● YOUR INSTRUCTIONS: Could you restate word for word the lines running from the one with "Screen dimensions: 318x202" to the end of the data, both ends included, but without pictures?

● RECORDS TO USE:

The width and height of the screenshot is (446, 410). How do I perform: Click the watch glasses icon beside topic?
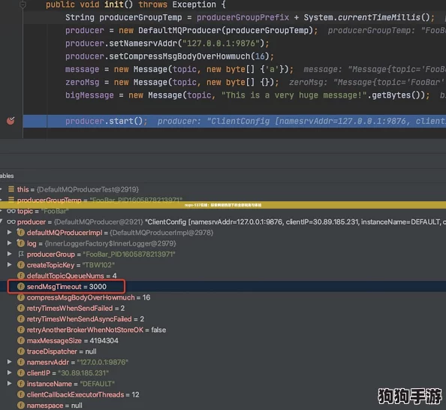[11, 211]
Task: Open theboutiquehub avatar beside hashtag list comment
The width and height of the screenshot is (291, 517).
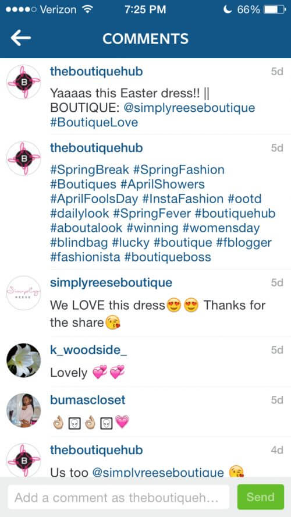Action: coord(24,158)
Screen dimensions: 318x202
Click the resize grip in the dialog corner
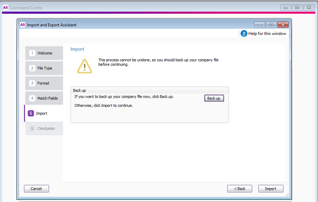point(287,195)
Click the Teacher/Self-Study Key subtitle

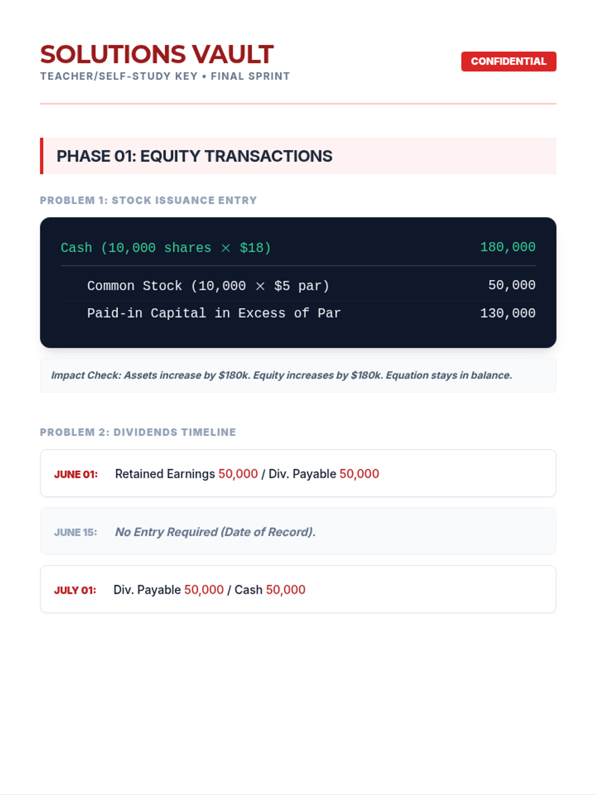(x=165, y=77)
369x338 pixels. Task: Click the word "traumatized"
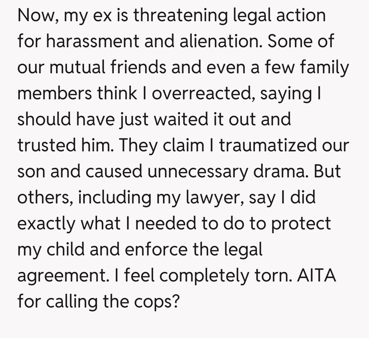276,146
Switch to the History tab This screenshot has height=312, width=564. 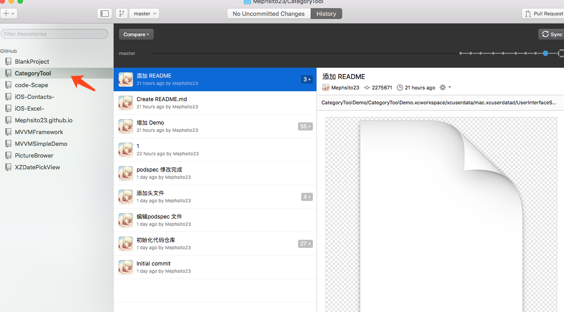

● REPLY:
Screen dimensions: 318x202
Click the resize grip in the dialog corner
point(287,195)
Click the Teacher/Self-Study Key subtitle

(x=165, y=77)
369x338 pixels. Task: Click the word "traumatized"
276,146
Switch to the History tab This screenshot has height=312, width=564. 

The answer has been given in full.